Summary

Disociación Celular Del Epitelio De La Lengua Y El Meténquima / Tejido Conectivo De Los Ratones Embrionarios-Día 12.5 Y 8-Semana-Viejo

Published: January 21, 2021
doi:

Summary

Hemos desarrollado un protocolo generalizado para disociar una gran cantidad de células individuales de alta calidad del epitelio y el meténquima / tejido conectivo de lenguas de ratón embrionarias y adultas.

Abstract

La disociación celular ha sido un procedimiento esencial para los estudios a nivel de células individuales y/o a nivel de población celular (por ejemplo, secuenciación de ARN unicelular y cultivo celular primario). Producir células viables y sanas en grandes cantidades es crítico, y las condiciones óptimas para hacerlo dependen del tejido.
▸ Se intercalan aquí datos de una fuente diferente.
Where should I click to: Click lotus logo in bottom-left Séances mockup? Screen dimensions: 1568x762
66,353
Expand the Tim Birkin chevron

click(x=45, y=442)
Las poblaciones celulares en el epitelio de la lengua y el tejido conectivo/meténquima subyacente son heterogéneos y las estructuras tisulares varían en diferentes regiones y en diferentes etapas de desarrollo. Hemos probado protocolos para aislar las células del epitelio de la lengua del ratón y del tejido del mesenchyme/conectivo en las etapas tempranas del desarrollo [día embrionario 12.5 (E12.5)] y del adulto joven (8 semanas). Una separación limpia entre el epitelio y el mesenchyme/el tejido conectivo subyacente era fácil de lograr. Sin embargo, para procesar y aislar aún más las células, el rendimiento de células sanas viables en grandes cantidades, y la selección cuidadosa de tampón de digestión enzimática, tiempo de incubación, y la velocidad y el tiempo de centrifugación son críticos. La incubación del epitelio separado o del tejido conectivo/del mesenchyme subyacente en el 0,25% Tripsina-EDTA durante 30 minutos en el °C 37, seguido por la centrifugación en 200 x g por 8 minutos dio lugar a un alto rendimiento de células en una alta tarifa de viabilidad (>90%) independientemente de las etapas del ratón y las regiones de la lengua. Por otra parte, encontramos que las células epiteliales y mesenquimales/conectivas disociadas del tejido de lengüetas embrionarias y adultas podrían sobrevivir en el medio cultivo-basado celular por lo menos 3 h sin una disminución significativa de la viabilidad de la célula. Los protocolos serán útiles para los estudios que requieren la preparación de células aisladas de lenguas de ratón en etapas de desarrollo temprano (E12.5) y adultos jóvenes (8 semanas) que requieren disociación celular de diferentes compartimentos tisulares.

Introduction

La lengua de los mamíferos es un órgano complejo crítico para el gusto, el habla y el procesamiento de alimentos. Se compone de múltiples tipos de tejidos altamente organizados compartimentados por el meténquima / tejido conectivo y cubiertos por una hoja epitelial estratificada que contiene papilas gustativas y papilas gustativas. Las poblaciones celulares tanto en el epitelio de la lengua como en el meténquima/tejido conectivo son heterogéneas. Para comprender mejor las funciones y la distribución de un tipo particular de células en la lengua, son necesarios estudios con células disociadas. Por ejemplo, la secuenciación de ARN unicelular es un método potente y de alto rendimiento para el perfilado transcriptómico en células individuales, que está diseñado para comprender el transcriptoma de tejidos complejos a una resolución unicelular1,2,3,4. El cultivo celular primario ha demostrado ser una herramienta útil para estudiar la función y diferenciación de las células madre/progenitoras para las papilas gustativas5,6. Estos estudios requieren una gran cantidad de poblaciones celulares aisladas de alta calidad (por ejemplo, suficiente número total de células con concentración adecuada y alta viabilidad).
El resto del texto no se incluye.